Alrededor de los 3 años la mayoría de niños comienza la Educación Infantil en el colegio. A partir de ese momento comienza el aprendizaje de la lectura y la escritura. Lo primero, será identificar cada símbolo con un sonido, empezando por las vocales en mayúsculas (más fáciles de reconocer). Una vez el pequeño sepa cómo suena cada una de las vocales, se pasará las consonantes.

Este aprendizaje se alarga más o menos hasta los 5 años, momento en que empiezan a juntarse consonantes y vocales para que aprendan cómo suenan juntas: la “m” con la “a”: “ma”, etc.
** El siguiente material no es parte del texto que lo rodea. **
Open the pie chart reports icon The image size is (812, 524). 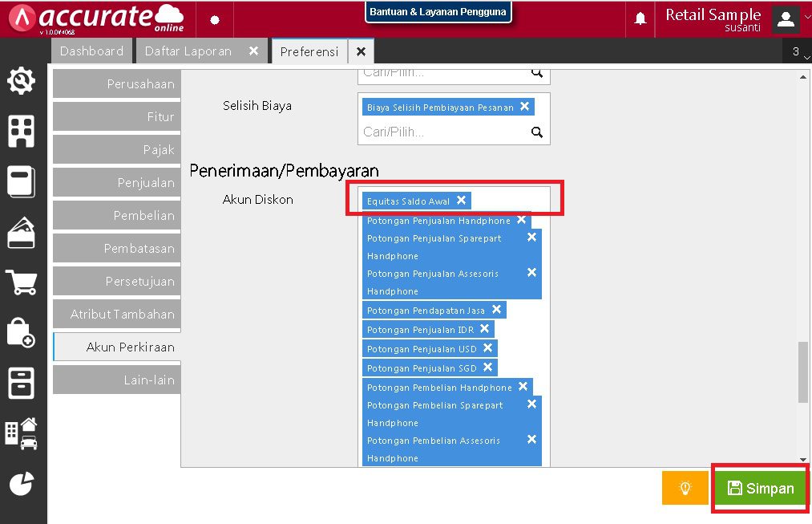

De esta forma, pueden ir poco a poco leyendo palabras cortas y sencillas y, así, al acabar la Educación Infantil, ya saben leer lo básico.

Desde ese momento verás cómo le gusta ir leyendo todos los carteles y palabras que vea por la calle, en casa, en libros, en la televisión… Será como una obsesión para él ya que le parece mágico entender esos “garabatos” que hasta ahora eran ininteligibles para él.

¿Cómo ayudarle?

  • Aunque es cierto que enseñar a leer a tu hijo depende del colegio, es muy importante tu apoyo y estímulo desde casa.
  • Lo primero que puedes hacer es familiarizarle con los libros y las historias desde pequeño, para que así tenga más ganas de aprender a leer por sí mismo y descubra las maravillas que se esconden detrás de cada libro.
  • Cuando sea bebé, dale libros blanditos para que pueda pasar las páginas, llevárselos a la boca, experimentar con ellos.
  • Léele cuentos desde pequeñito. Un buen momento es antes de irse a dormir.
  • Una vez empiece a aprender las letras, puedes practicar con él en casa lo que haya aprendido en el colegio. Dibuja en un papel las letras en grande y pregúntale cuál es cada una. También puedes servirte de textos escritos en revistas, libros…
  • Cómprale libros adecuados a su edad y sus intereses y ayúdale a leerlos. Seguro que hay palabras con las que se traba.
  • El mejor aprendizaje para un niño es el ejemplo de sus padres. Si te ve leer a menudo, le resultará algo interesante que también querrá hacer.